*** Dataset content ***
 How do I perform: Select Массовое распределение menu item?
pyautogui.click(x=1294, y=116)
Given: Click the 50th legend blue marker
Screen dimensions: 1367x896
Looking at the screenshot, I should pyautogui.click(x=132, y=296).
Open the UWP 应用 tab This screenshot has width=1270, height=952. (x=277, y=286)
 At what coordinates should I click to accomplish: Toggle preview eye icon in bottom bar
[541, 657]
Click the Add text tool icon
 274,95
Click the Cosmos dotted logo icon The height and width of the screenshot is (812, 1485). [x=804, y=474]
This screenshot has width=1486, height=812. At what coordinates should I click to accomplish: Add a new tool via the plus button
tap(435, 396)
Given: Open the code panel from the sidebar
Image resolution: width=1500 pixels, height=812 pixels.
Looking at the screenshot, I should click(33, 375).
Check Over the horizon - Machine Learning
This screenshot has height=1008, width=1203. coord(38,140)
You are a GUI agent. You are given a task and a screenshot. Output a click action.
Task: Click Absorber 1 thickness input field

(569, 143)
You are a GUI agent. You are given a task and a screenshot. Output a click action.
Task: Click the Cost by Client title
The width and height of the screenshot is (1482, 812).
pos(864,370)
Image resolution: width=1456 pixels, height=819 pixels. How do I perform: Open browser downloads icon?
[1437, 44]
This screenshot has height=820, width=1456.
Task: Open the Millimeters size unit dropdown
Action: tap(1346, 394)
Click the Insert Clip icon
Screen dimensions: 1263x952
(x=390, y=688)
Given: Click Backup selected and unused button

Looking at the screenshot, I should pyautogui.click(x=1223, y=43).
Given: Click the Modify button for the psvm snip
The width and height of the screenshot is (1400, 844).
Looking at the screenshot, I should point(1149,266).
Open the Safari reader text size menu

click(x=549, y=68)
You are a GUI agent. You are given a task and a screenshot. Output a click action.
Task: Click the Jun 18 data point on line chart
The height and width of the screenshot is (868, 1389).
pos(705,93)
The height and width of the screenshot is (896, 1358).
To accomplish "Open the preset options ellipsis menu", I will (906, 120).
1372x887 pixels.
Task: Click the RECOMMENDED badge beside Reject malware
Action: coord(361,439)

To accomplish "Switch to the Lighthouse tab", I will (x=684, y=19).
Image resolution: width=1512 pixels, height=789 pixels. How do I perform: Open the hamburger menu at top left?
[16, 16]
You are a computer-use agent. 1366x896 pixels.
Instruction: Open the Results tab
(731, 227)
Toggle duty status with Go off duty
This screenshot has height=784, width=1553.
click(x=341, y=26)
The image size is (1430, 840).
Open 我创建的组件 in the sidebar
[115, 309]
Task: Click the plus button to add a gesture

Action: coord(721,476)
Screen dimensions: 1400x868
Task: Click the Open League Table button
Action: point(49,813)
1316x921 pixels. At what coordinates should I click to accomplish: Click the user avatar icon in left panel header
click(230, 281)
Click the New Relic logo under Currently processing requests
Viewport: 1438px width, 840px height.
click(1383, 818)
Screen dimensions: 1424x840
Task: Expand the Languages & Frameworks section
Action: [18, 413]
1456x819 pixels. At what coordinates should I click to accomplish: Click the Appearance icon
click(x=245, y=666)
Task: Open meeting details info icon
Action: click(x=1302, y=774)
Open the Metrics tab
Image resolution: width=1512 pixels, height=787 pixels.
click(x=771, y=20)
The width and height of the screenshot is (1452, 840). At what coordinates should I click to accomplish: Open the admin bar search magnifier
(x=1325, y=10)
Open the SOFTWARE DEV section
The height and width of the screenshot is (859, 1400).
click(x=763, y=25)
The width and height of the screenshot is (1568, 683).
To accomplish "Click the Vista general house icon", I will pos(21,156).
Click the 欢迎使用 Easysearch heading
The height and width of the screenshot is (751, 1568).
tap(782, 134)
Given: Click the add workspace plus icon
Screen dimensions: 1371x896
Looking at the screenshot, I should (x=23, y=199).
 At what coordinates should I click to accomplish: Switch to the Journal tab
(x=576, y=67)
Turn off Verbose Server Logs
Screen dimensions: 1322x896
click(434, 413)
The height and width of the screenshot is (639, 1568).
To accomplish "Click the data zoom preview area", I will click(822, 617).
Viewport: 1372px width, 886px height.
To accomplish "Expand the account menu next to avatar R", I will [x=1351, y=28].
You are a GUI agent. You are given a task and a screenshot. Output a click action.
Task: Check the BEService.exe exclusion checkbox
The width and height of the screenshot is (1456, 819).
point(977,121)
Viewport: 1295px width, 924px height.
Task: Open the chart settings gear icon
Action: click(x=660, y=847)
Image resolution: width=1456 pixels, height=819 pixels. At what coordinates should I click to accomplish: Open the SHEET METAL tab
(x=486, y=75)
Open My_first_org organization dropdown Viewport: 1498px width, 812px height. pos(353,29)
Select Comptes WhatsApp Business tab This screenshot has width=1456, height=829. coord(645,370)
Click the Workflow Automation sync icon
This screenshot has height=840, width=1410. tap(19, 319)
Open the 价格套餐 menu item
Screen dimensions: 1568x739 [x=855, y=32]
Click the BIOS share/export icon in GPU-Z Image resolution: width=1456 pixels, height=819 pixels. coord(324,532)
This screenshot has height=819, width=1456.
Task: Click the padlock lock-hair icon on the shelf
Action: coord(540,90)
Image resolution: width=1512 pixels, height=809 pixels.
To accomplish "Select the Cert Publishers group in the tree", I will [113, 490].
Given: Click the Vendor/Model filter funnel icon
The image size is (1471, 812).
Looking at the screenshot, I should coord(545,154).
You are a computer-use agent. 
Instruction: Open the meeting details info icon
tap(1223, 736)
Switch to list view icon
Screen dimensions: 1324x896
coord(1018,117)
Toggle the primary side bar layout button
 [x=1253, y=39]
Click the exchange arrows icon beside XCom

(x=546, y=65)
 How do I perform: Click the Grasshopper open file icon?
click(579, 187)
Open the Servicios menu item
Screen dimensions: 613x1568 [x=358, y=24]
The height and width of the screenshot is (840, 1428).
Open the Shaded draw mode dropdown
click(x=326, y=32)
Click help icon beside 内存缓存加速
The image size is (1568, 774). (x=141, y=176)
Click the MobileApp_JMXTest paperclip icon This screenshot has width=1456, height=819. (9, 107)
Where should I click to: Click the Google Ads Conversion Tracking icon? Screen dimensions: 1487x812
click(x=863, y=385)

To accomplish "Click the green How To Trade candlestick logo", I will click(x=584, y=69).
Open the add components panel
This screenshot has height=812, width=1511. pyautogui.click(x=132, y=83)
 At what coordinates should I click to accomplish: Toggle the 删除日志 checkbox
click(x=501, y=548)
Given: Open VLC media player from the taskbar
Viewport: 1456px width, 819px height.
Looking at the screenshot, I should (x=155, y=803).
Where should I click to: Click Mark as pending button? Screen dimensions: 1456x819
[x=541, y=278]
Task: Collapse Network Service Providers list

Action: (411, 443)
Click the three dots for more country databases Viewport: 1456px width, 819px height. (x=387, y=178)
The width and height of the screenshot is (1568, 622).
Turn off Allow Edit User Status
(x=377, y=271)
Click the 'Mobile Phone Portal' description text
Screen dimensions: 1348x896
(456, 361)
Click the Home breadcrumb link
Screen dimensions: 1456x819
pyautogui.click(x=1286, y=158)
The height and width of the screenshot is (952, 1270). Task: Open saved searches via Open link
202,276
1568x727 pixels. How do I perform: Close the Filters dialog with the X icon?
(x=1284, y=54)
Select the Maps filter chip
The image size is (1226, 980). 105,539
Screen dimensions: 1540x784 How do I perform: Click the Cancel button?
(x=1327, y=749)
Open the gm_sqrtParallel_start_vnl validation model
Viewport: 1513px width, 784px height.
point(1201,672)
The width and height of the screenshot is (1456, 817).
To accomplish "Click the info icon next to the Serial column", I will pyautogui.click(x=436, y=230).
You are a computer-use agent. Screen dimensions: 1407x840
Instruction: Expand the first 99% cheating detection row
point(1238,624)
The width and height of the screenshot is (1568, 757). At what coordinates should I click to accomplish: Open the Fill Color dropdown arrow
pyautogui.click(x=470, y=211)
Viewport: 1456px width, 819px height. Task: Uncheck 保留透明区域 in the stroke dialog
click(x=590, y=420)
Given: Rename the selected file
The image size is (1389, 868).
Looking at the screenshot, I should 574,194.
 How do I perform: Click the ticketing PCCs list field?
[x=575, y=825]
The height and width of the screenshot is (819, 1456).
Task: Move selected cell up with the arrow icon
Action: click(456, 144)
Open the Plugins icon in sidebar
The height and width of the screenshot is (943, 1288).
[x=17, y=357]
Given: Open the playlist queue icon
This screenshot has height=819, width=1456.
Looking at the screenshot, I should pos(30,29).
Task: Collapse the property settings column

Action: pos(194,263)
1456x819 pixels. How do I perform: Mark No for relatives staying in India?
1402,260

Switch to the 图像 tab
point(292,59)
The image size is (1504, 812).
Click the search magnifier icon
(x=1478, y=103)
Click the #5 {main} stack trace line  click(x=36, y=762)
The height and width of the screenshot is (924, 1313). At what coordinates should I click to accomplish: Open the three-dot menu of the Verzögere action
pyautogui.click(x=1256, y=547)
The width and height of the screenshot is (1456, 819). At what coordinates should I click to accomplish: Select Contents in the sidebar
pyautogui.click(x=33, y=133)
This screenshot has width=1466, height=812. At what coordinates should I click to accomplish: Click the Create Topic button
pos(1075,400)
*** End of Dataset content ***
**Directions for this task:** The range runs from the line with "Screen dimensions: 1367x896" up to and including the line with "Click the Cosmos" in the listing above; please write out exactly those lines and nothing more.

**Exercise response:**
Screen dimensions: 1367x896
Looking at the screenshot, I should pyautogui.click(x=132, y=296).
Open the UWP 应用 tab This screenshot has width=1270, height=952. (x=277, y=286)
 At what coordinates should I click to accomplish: Toggle preview eye icon in bottom bar
[541, 657]
Click the Add text tool icon
 274,95
Click the Cosmos dotted logo icon The height and width of the screenshot is (812, 1485). [x=804, y=474]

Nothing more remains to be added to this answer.